Notice that we did not assume anything about how the object being measured is affected by its interaction with the measuring device. You might think you could prevent its wavefunction from collapsing by performing the measurement very carefully, so as to affect it as little as possible. In fact, that would make no difference at all. Instead, you would need to minimize the effect on the measuring device, but if the measuring device were not affected, that would mean you had not measured anything.

This calculation is simple, easy to follow, and frustratingly unenlightening. It leaves us just as mystified as ever about the mechanism responsible for wavefunction collapse. That is because we used the Born rule, but we are still viewing the Born rule as nothing more than an empirical observation. We have no idea why it happens to work. If we want to understand the mechanism behind wavefunction collapse, we need a deeper theory that can explain the mechanism behind the Born rule. I will discuss some possibilities for that deeper theory in later chapters.

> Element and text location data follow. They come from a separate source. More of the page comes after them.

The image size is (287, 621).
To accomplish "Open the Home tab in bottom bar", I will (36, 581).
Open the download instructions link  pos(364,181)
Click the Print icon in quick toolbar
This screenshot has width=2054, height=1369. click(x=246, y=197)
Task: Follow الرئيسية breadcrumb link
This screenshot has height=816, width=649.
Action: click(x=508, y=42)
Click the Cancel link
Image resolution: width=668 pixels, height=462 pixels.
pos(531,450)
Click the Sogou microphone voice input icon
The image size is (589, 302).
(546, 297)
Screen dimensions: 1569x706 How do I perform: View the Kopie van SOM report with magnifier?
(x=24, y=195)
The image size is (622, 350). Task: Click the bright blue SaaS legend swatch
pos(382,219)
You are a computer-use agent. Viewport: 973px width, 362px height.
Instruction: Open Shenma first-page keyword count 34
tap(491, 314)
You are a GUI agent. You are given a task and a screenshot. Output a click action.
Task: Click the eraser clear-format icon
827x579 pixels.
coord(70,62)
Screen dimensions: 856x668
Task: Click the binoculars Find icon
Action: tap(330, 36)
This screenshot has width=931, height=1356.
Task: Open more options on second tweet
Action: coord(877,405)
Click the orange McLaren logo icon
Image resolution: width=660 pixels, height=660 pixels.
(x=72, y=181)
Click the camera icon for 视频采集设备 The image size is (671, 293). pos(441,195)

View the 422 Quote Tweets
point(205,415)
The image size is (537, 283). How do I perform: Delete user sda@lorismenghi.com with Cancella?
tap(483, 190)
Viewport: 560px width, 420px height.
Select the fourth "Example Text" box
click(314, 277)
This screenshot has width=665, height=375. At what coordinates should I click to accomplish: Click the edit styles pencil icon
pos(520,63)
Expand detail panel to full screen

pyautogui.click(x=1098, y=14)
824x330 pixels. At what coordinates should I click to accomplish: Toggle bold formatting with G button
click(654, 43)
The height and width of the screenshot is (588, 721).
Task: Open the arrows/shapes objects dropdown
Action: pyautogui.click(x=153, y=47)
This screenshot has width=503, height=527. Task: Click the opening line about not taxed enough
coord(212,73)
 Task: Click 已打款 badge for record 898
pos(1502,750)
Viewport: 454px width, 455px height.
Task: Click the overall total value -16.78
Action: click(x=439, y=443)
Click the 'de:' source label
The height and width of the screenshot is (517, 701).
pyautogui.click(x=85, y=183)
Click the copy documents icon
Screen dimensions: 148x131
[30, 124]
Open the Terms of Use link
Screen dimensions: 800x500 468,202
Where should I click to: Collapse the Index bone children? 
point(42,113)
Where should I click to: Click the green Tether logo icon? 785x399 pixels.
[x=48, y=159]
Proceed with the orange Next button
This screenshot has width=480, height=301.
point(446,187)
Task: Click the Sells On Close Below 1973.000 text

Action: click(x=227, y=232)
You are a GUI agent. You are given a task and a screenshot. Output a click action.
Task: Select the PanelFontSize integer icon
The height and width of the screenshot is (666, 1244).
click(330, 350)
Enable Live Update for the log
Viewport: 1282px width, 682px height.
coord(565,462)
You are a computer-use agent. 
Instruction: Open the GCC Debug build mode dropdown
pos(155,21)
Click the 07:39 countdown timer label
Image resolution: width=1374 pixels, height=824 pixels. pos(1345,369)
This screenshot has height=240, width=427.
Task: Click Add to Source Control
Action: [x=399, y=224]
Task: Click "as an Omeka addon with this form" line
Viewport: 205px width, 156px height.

In discussions of this subject, you will sometimes come across the term “decoherence”. This is a more general framework for the calculation presented above. Initially, the system being measured is said to be in a “coherent” state. It is a sum of basis functions that can interfere with each other, leading to quantum interference effects. As it interacts with the environment, each basis function becomes correlated with the environment in a different way. \(\left| A \right\rangle \otimes \left| E \right\rangle\) turns into \(\left| A \right\rangle \otimes \left| E_a \right\rangle\). Interference disappears, because each basis function is now associated with a macroscopically different state of the environment. The state is no longer coherent.

People sometimes claim that decoherence “explains” the collapse of the wavefunction. That is incorrect. Decoherence simply refers to the appearance of correlations between the system being measured and its environment as they interact. To get from those correlations to the wavefunction collapsing, we must invoke the Born rule. A full explanation of collapse must therefore include an explanation of the Born rule.